Here it is. After all this time, after it seemed like the past was receding and the girls were at least coming to our house, his new life still can’t compare to his old one.
How
could it? I believe that, I’ve believed it for a long time. His criticisms of me are all the evidence I need. I’m glad there’s an answer here, but I’m sick, too, sick with hurt and regret.
He’s with Mary
. They wouldn’t keep such a thing from their children, though, would they? They wouldn’t let their daughters worry. But this—it’s another possibility now; there are more questions to be asked, and with that comes relief. I think,
Thank God
.

“Her hand was over his, Dani. They were sitting at a table together, and I saw it. I can’t tell you how furious I was. I said a loud
ahem!
and he looked up.”

“He never told me this. He never mentioned it. Are you sure he saw you?”

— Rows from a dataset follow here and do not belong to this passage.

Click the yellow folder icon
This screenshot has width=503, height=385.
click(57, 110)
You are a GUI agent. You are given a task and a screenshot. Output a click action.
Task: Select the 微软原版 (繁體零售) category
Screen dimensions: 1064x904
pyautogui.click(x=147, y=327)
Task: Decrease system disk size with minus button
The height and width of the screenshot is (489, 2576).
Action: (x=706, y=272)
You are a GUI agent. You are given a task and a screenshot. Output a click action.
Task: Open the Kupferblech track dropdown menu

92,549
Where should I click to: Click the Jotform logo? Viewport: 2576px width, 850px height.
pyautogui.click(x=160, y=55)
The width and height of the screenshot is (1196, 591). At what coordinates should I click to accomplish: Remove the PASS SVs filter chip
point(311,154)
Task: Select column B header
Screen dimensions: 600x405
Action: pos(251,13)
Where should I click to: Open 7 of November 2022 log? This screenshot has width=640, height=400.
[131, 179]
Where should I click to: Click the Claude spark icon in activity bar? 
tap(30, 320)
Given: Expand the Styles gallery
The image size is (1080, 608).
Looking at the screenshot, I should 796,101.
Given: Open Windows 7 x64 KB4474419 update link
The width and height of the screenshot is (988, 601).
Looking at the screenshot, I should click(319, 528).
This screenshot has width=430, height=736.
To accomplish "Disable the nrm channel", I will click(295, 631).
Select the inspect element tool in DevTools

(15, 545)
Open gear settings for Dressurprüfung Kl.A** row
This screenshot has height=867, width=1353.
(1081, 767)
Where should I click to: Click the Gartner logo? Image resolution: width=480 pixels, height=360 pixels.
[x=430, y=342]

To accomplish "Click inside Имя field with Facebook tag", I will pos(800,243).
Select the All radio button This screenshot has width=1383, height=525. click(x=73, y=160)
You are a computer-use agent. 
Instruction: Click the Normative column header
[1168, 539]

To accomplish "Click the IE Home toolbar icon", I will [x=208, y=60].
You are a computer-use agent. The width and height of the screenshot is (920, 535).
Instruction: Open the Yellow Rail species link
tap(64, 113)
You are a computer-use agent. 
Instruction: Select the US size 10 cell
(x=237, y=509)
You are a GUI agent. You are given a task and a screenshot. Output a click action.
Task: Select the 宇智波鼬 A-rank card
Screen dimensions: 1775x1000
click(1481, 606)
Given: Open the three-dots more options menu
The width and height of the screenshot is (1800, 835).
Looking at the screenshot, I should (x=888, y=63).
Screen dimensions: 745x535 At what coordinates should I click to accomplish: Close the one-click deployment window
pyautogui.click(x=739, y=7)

“Oh, I’m sure, all right. He took his hand back. Snatched it back, the prick. I got my sandwich, and I told the cashier, I said, ‘Once a cheat, always a cheat.’ Loud enough for them to hear. I was so damn mad, Dani.”

“He didn’t tell me.”

“Well, no wonder. Of course he didn’t mention it! I slammed out of there so hard, the bells bashed against the glass door. I’ve never been so angry. I had my keys in my hand.…” She purses her lips together tight. She shakes her head, reliving her fury.

“What are you saying?”

“Well, maybe I shouldn’t have done it, but I did. He deserved it.” She mimes slicing the air with something pinched between her fingers.

“Don’t tell me.”

She slices the air again. “Mr. Perfect’s perfect car.”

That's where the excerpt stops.